▶ _Task inputs_:

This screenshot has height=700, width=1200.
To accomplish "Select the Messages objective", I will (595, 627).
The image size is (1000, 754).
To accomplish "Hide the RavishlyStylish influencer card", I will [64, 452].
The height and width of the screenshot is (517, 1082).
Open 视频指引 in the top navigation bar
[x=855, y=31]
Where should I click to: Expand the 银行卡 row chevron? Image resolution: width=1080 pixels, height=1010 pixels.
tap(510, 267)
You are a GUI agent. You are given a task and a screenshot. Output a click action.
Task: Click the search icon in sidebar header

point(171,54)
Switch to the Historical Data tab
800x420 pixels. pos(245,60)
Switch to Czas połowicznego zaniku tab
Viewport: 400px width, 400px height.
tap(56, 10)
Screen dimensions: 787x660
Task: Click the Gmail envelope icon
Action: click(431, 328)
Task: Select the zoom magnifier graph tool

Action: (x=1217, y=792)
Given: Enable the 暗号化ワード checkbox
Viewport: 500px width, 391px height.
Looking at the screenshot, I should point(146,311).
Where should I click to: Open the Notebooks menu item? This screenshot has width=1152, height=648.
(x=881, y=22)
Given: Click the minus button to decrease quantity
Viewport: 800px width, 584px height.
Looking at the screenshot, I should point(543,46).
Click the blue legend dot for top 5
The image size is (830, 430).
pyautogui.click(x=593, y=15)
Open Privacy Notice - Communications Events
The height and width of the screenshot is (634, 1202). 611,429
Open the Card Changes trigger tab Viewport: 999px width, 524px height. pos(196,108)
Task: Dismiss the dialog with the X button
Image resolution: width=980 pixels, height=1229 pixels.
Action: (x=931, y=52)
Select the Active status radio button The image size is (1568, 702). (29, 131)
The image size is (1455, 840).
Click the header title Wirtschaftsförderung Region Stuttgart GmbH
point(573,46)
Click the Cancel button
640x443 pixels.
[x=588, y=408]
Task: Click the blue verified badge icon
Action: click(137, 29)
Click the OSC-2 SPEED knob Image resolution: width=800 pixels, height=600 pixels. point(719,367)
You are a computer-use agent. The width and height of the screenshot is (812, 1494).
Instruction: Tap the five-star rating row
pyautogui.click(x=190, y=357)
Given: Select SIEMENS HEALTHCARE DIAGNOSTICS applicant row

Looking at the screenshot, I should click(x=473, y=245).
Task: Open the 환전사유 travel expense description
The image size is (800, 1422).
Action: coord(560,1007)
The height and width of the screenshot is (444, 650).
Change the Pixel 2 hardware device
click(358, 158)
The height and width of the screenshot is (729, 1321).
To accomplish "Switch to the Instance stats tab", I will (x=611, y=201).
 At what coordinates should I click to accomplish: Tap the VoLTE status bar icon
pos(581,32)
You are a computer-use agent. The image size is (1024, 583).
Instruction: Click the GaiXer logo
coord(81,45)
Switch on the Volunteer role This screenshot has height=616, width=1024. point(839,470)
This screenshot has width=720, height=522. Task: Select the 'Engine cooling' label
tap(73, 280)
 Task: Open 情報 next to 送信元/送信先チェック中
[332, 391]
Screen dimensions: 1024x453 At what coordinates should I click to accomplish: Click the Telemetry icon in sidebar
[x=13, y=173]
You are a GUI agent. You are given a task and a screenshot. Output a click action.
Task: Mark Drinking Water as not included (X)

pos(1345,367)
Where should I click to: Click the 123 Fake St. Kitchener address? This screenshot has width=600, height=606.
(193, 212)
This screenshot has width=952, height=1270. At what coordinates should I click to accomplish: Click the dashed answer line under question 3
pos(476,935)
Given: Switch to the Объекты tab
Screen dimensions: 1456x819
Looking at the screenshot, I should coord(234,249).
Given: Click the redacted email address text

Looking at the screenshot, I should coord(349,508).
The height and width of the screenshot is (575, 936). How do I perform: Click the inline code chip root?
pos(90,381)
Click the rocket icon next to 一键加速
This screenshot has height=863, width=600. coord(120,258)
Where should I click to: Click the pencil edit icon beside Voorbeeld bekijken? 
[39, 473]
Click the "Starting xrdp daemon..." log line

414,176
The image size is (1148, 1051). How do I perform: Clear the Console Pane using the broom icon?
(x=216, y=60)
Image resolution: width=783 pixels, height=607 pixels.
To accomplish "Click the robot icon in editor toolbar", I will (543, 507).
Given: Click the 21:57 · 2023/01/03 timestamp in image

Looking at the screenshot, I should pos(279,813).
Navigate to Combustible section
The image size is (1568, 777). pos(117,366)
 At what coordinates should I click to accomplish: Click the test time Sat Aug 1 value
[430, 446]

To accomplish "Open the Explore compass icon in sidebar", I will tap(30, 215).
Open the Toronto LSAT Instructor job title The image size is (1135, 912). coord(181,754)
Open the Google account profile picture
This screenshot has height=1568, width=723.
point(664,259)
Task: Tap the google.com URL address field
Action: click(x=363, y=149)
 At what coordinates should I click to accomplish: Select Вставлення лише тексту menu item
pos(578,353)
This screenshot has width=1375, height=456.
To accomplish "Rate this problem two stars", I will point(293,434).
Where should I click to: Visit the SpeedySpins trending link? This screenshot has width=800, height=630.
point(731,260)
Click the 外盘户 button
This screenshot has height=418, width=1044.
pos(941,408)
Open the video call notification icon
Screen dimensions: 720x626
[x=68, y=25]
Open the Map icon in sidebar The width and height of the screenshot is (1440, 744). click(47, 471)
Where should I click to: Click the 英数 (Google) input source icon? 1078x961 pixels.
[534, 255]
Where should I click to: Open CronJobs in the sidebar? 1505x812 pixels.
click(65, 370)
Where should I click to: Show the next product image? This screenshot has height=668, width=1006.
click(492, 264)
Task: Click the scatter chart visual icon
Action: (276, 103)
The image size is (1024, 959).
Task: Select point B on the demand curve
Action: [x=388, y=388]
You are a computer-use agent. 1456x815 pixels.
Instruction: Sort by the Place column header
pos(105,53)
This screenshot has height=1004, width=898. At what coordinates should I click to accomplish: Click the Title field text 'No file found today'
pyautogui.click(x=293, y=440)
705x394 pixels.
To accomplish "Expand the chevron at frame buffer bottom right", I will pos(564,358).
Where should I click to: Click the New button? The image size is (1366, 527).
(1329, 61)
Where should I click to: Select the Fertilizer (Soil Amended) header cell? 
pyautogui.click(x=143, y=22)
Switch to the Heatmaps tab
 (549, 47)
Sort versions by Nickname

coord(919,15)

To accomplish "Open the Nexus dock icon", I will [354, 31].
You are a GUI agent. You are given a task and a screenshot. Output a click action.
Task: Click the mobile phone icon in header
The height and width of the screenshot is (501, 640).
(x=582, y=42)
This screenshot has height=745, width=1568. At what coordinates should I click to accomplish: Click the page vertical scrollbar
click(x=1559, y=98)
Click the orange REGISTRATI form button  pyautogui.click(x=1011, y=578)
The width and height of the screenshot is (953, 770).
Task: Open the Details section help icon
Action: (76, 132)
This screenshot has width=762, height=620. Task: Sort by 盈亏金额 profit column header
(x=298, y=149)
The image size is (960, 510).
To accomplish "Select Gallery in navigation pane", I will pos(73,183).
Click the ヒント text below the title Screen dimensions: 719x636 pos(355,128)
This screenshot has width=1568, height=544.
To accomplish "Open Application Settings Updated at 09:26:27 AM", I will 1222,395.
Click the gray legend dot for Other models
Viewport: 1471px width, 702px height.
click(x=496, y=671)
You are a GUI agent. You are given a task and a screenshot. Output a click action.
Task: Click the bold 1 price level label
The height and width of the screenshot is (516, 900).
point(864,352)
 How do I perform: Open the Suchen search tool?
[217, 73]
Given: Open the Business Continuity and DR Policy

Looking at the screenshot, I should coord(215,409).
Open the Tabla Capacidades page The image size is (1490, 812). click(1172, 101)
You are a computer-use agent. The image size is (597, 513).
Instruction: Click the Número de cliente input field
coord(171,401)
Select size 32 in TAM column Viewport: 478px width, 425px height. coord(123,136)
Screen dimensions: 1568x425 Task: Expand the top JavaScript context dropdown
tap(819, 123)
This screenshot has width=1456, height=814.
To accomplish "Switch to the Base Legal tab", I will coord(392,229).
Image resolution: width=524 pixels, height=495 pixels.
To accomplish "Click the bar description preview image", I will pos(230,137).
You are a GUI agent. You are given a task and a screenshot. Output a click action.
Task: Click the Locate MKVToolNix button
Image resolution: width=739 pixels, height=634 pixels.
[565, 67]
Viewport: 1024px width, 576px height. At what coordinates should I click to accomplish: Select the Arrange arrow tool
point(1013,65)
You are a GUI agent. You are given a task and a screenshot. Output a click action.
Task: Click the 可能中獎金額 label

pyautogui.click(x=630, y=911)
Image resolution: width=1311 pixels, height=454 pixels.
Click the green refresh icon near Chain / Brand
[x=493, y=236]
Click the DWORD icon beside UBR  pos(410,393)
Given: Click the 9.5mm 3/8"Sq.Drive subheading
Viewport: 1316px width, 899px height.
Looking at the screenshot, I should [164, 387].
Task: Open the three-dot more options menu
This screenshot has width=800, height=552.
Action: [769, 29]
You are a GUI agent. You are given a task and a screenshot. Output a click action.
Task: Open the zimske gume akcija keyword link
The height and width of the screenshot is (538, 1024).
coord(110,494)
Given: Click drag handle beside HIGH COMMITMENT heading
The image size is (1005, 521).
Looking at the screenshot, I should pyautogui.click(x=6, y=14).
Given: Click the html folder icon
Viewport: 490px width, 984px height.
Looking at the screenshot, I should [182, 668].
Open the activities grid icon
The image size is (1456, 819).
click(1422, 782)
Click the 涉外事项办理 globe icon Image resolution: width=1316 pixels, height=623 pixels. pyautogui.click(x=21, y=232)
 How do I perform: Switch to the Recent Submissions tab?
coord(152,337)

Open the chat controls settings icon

▶ _What is being asked_:
Among the entries above, find every line holding "will" and copy it.

▶ _Response to this exercise_:
To accomplish "Select the Messages objective", I will (595, 627).
To accomplish "Hide the RavishlyStylish influencer card", I will [64, 452].
To accomplish "Switch to the Instance stats tab", I will (x=611, y=201).
To accomplish "Click the robot icon in editor toolbar", I will (543, 507).
To accomplish "Open the Explore compass icon in sidebar", I will tap(30, 215).
To accomplish "Rate this problem two stars", I will point(293,434).
To accomplish "Expand the chevron at frame buffer bottom right", I will pos(564,358).
To accomplish "Open the Nexus dock icon", I will [354, 31].
To accomplish "Select Gallery in navigation pane", I will pos(73,183).
To accomplish "Open Application Settings Updated at 09:26:27 AM", I will 1222,395.
To accomplish "Switch to the Base Legal tab", I will coord(392,229).
To accomplish "Click the bar description preview image", I will pos(230,137).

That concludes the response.